20 mars 2025
En Belgique, le Premier ministre présente sa “réforme de l’Etat”, le Kern botte en touche sur la question des investissements dans la Défense, et les négociations à Bruxelles sont toujours bloquées.
Le Premier ministre Bart De Wever a présenté sa note d’orientation politique en matière institutionnelle hier.
La réforme de l’État qu’il ambitionne de mettre en œuvre n’ira pas dans le sens d’une “réfédéralisation”. Le Premier ministre a défendu le développement de politiques asymétriques en matière de santé et de marché du travail. "On va le faire", a-t-il assuré. Il s’est dit “convaincu” que "cela apportera des améliorations pour tout le monde."
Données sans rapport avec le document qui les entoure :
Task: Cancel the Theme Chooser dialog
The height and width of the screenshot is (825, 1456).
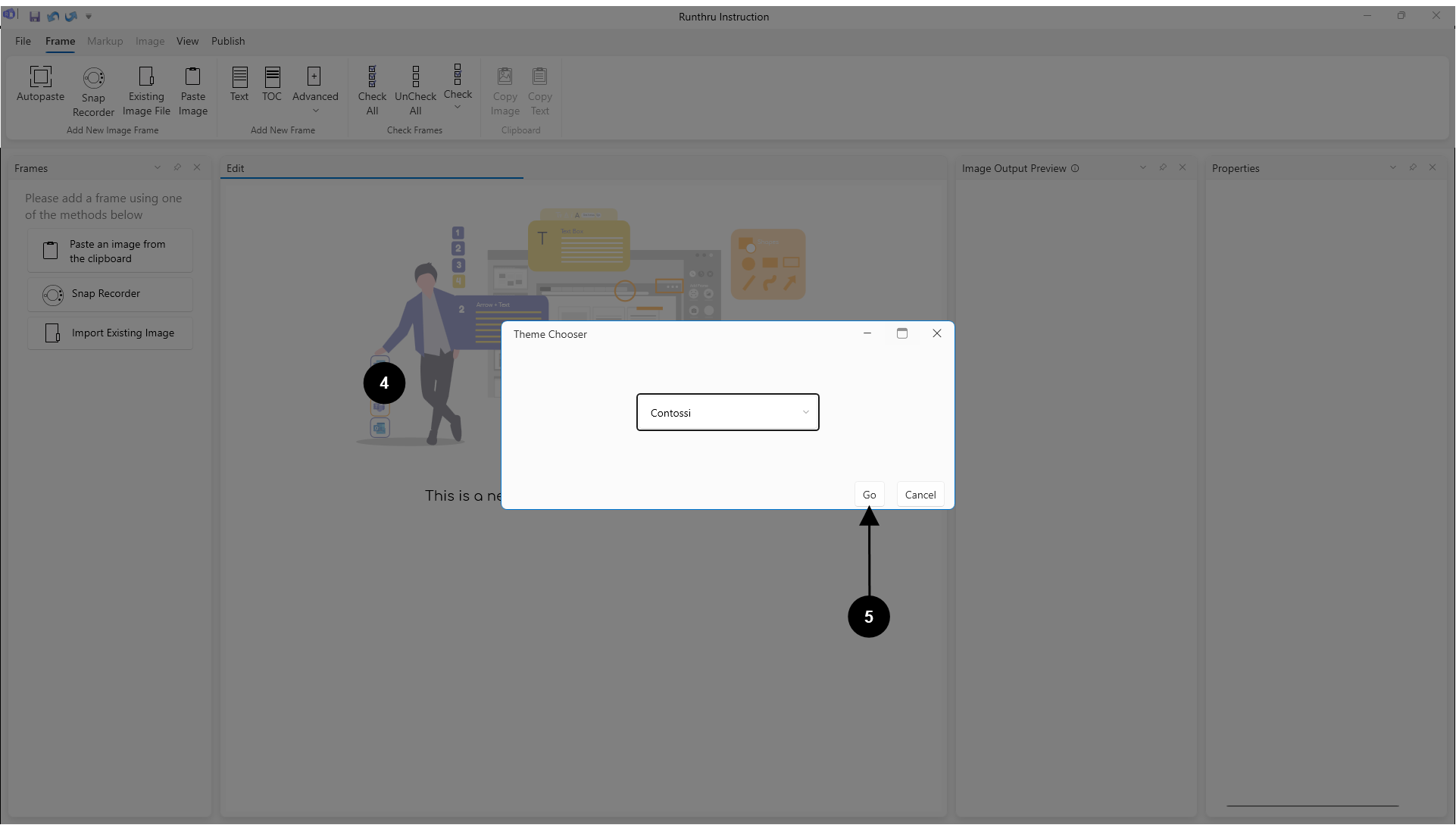Action: point(920,495)

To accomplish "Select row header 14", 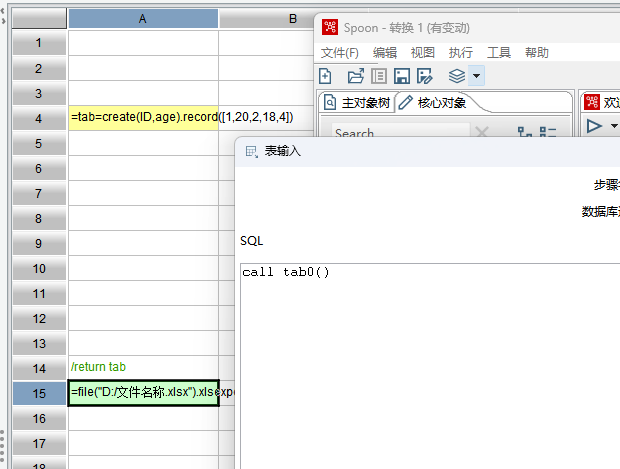I will coord(38,367).
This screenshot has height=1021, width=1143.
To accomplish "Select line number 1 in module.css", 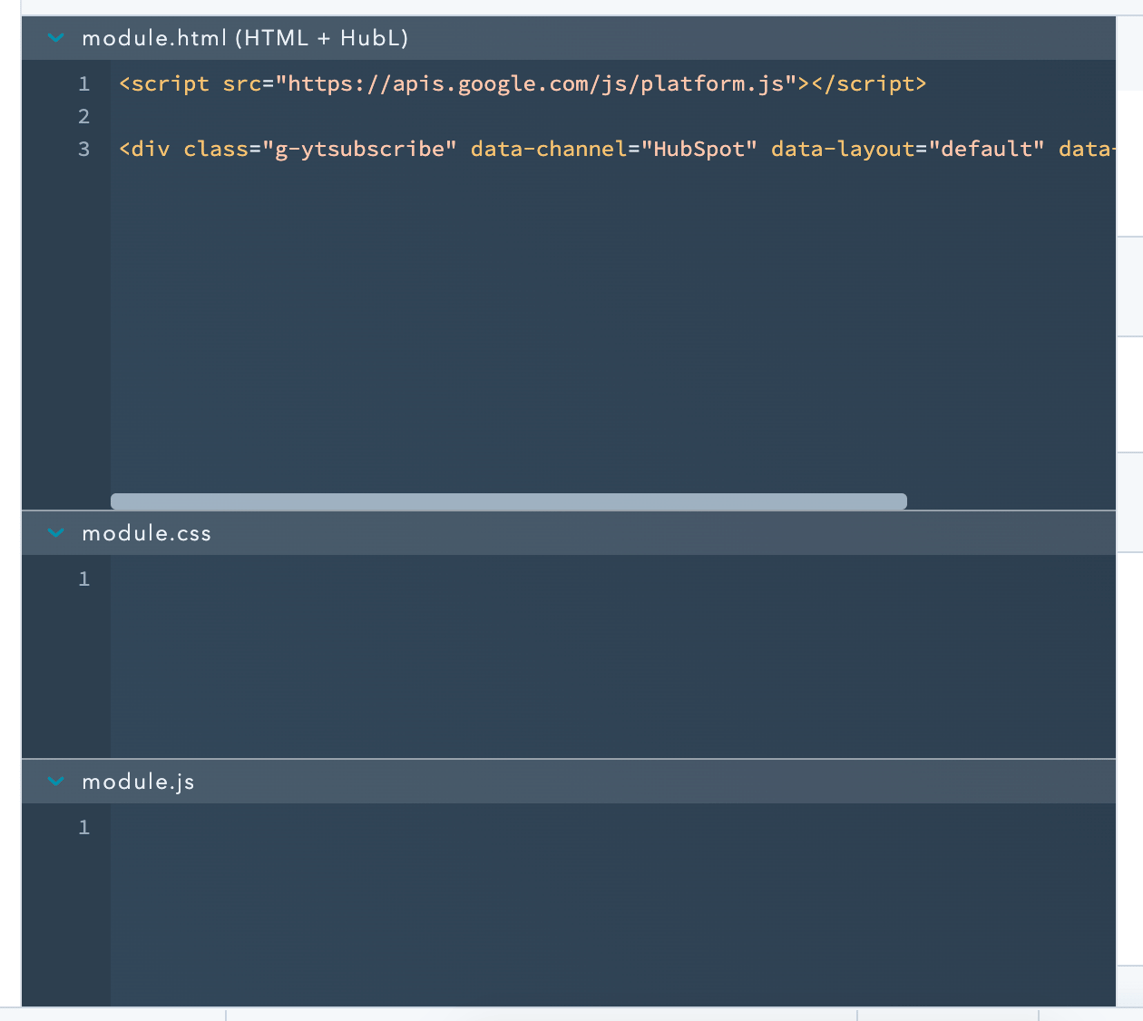I will point(84,579).
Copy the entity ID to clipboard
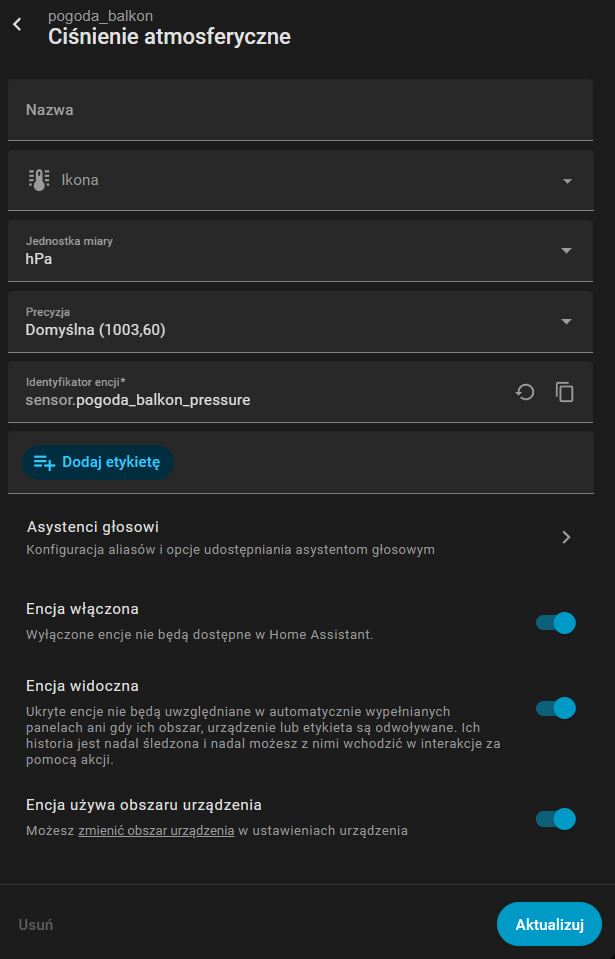 tap(564, 392)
Enfin, Bart De Wever (N-VA) souhaite procéder "le plus tôt possible" à la révision d’un article de la Constitution, qui prévoit une procédure pour sa modification. "Je rêve de faire cela avant l’été."
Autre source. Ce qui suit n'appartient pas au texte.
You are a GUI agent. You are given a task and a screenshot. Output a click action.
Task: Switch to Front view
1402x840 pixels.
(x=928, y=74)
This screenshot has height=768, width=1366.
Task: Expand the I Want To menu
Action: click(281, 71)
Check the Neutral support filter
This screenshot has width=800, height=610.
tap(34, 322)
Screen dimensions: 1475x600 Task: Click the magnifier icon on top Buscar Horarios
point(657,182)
En Belgique, le Kern qui s’est réuni hier sur les investissements à réaliser en termes de Défense, ne s’est pas mis d’accord.
“Il n’y a pas d’accord pour le moment, c’est regrettable mais on a encore un peu de temps”.“J’ai confiance dans notre capacité de trouver une solution”, assure pourtant le ministre de la Défense Théo Francken. Au vu de la nouvelle donne géopolitique, le ministre N-VA souhaite que la Belgique atteigne cette année encore les 2% du PIB consacrés à la Défense. “C’est crucial pour notre capacité opérationnelle et notre crédibilité internationale”, a affirmé Théo Francken.
Le gouvernement devrait transmettre un budget au parlement à la mi-avril.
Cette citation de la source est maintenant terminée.